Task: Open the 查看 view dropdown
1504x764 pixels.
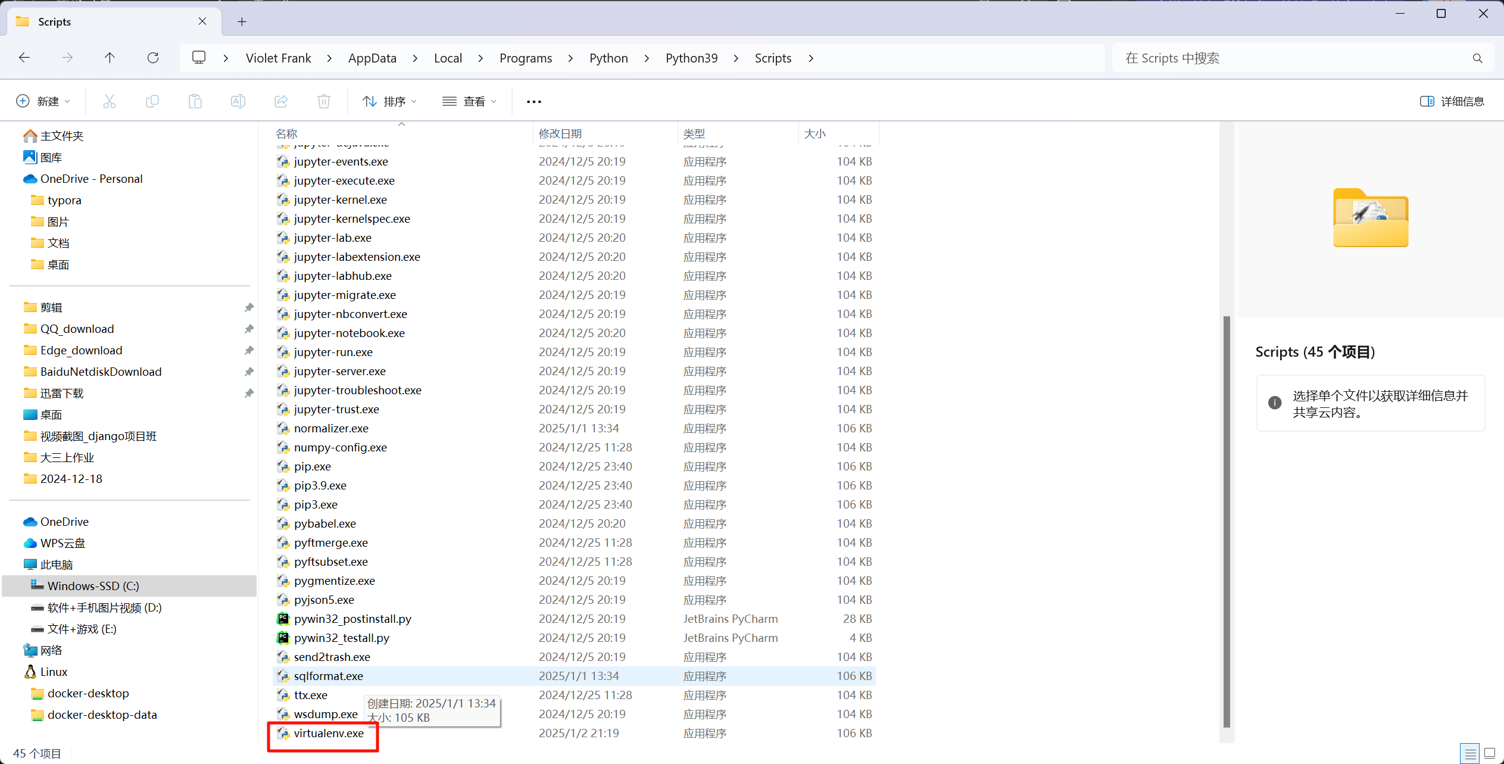Action: coord(469,101)
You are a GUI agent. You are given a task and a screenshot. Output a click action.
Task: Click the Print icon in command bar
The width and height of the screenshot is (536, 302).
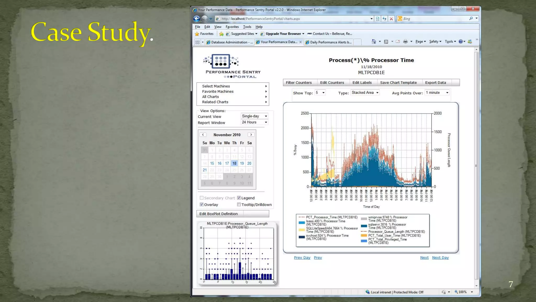[x=405, y=41]
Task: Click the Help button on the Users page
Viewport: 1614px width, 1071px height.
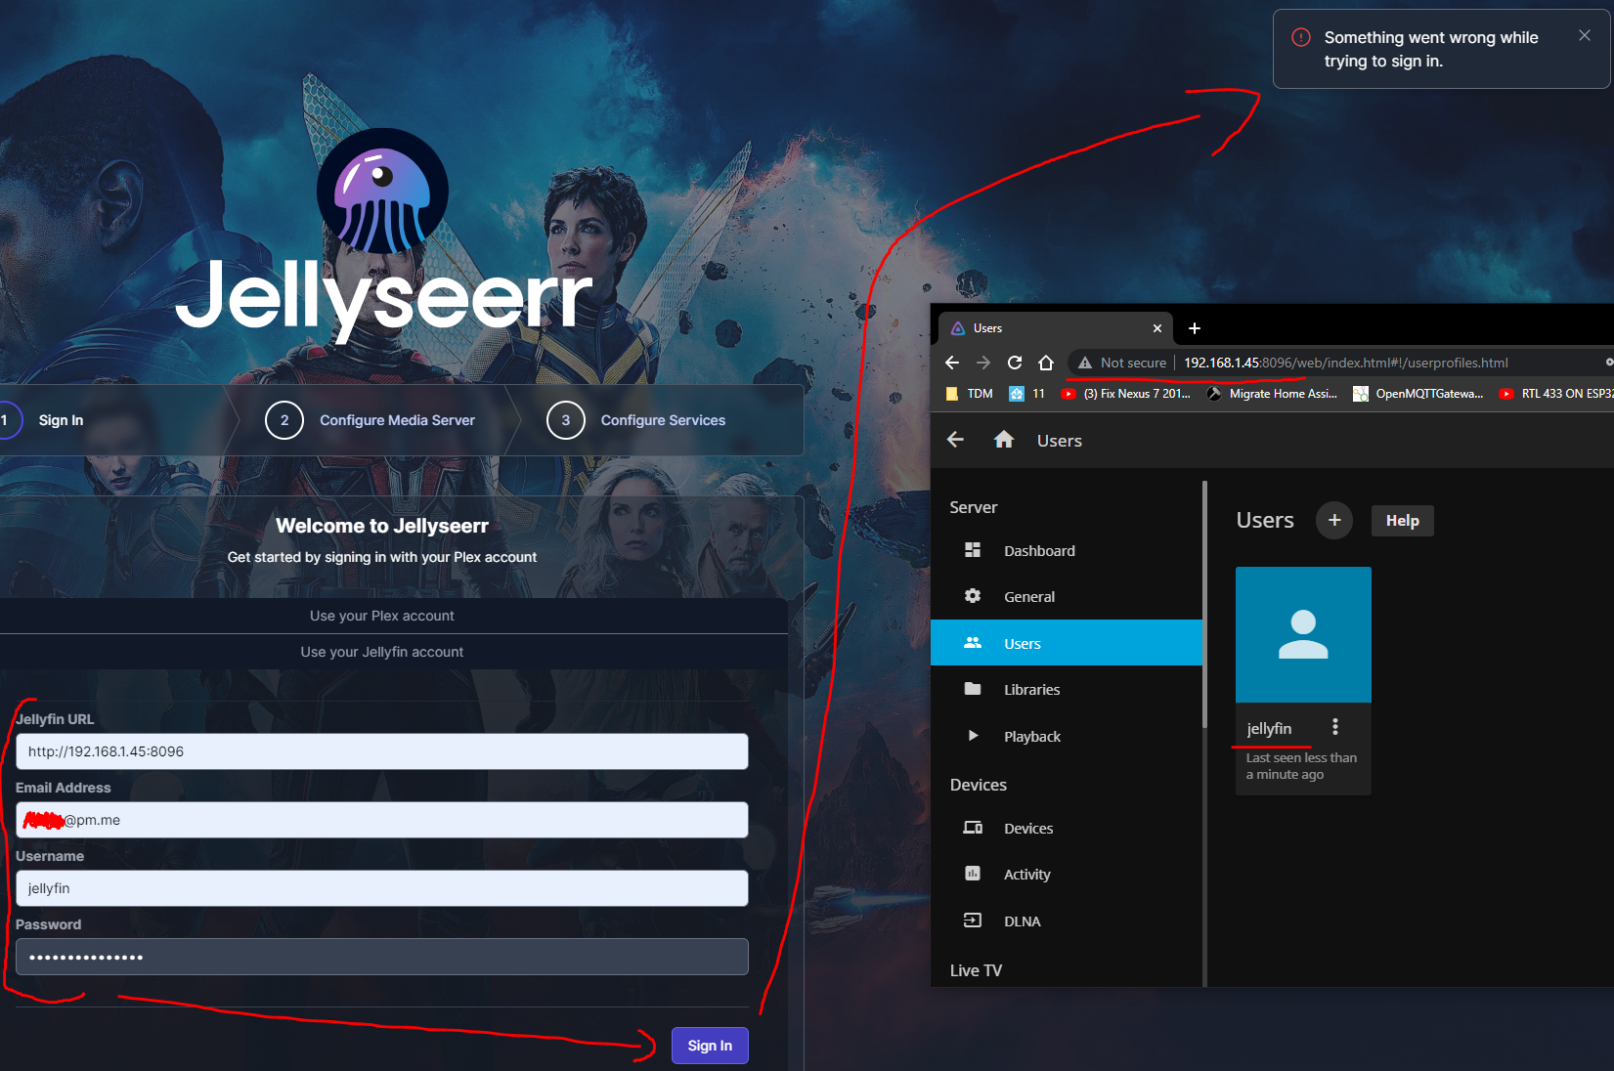Action: coord(1402,520)
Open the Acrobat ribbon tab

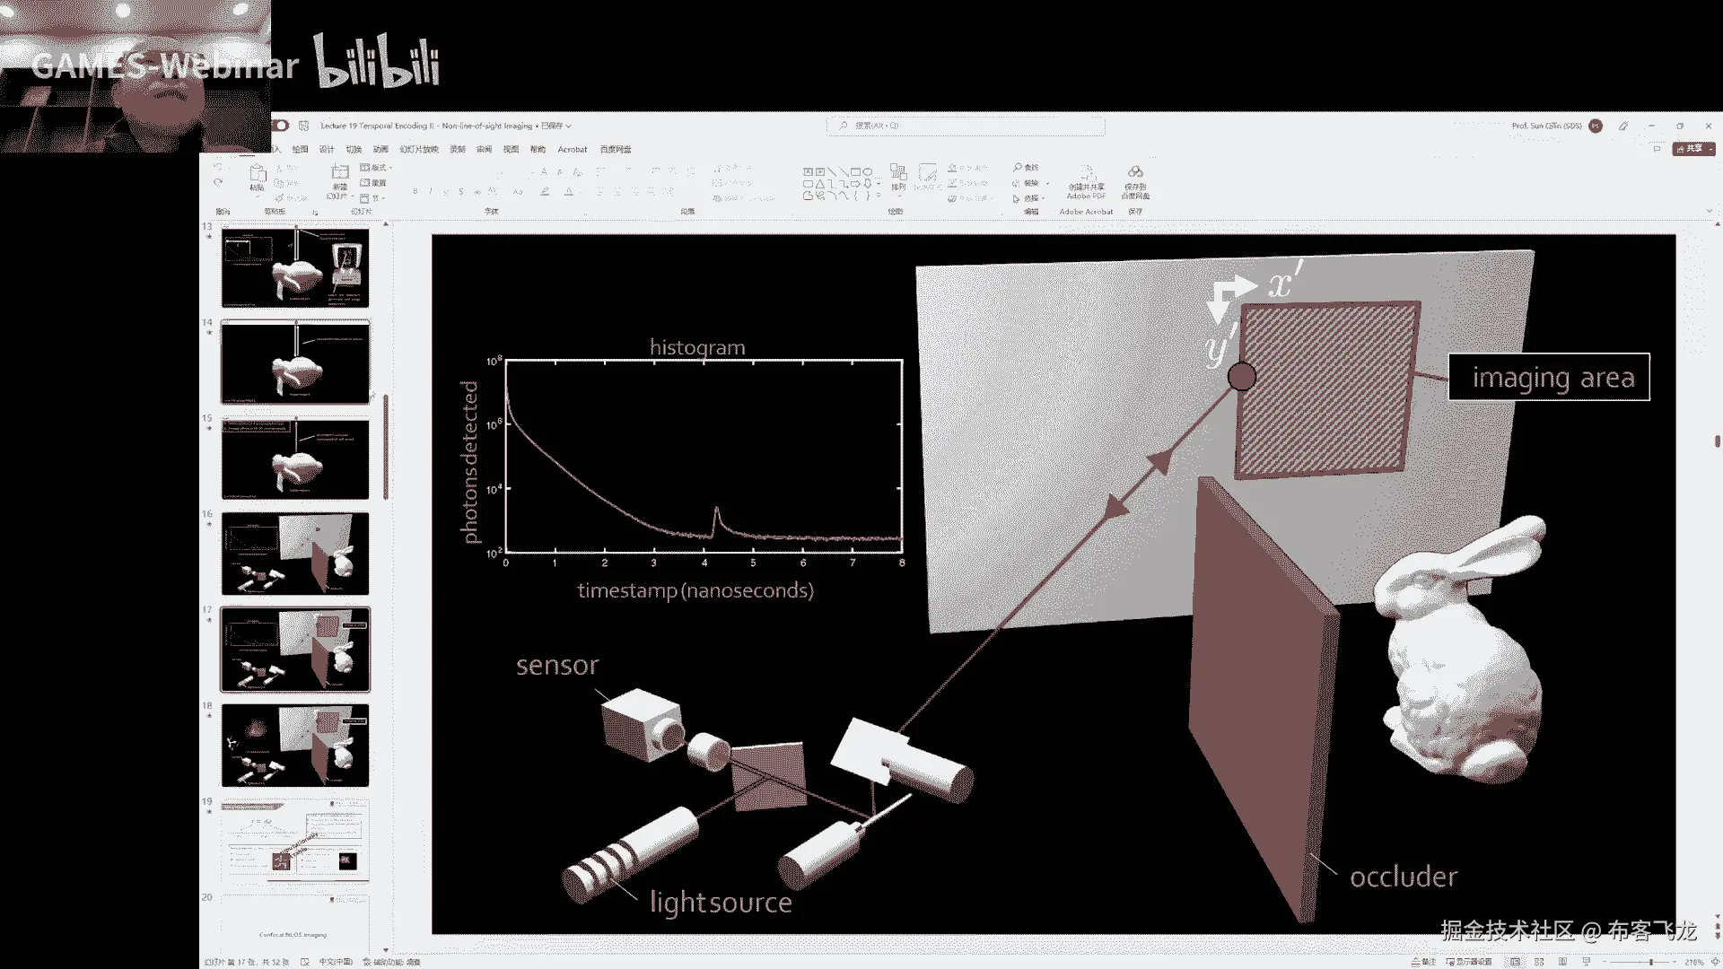point(572,150)
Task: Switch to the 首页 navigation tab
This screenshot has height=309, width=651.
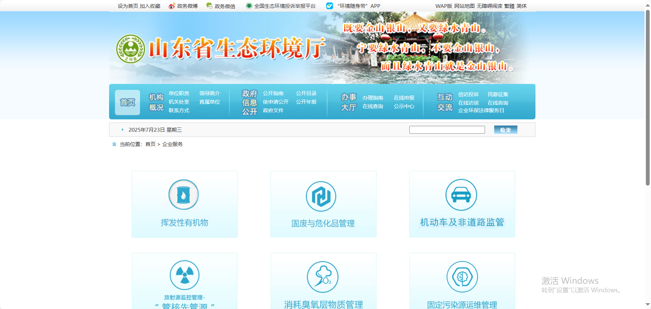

What you are asked to do: Take the listing and print it again exactly, but without any pictures.

Your response:
Task: Open the 查看 view dropdown
1504x764 pixels.
Action: coord(469,101)
You are a GUI agent. You are given a task and a screenshot. Output a click action.
Task: Click the Print icon in command bar
The width and height of the screenshot is (536, 302).
[x=405, y=41]
Task: Click the Help button on the Users page
Viewport: 1614px width, 1071px height.
Action: coord(1402,520)
Open the Acrobat ribbon tab

point(572,150)
Task: Switch to the 首页 navigation tab
This screenshot has height=309, width=651.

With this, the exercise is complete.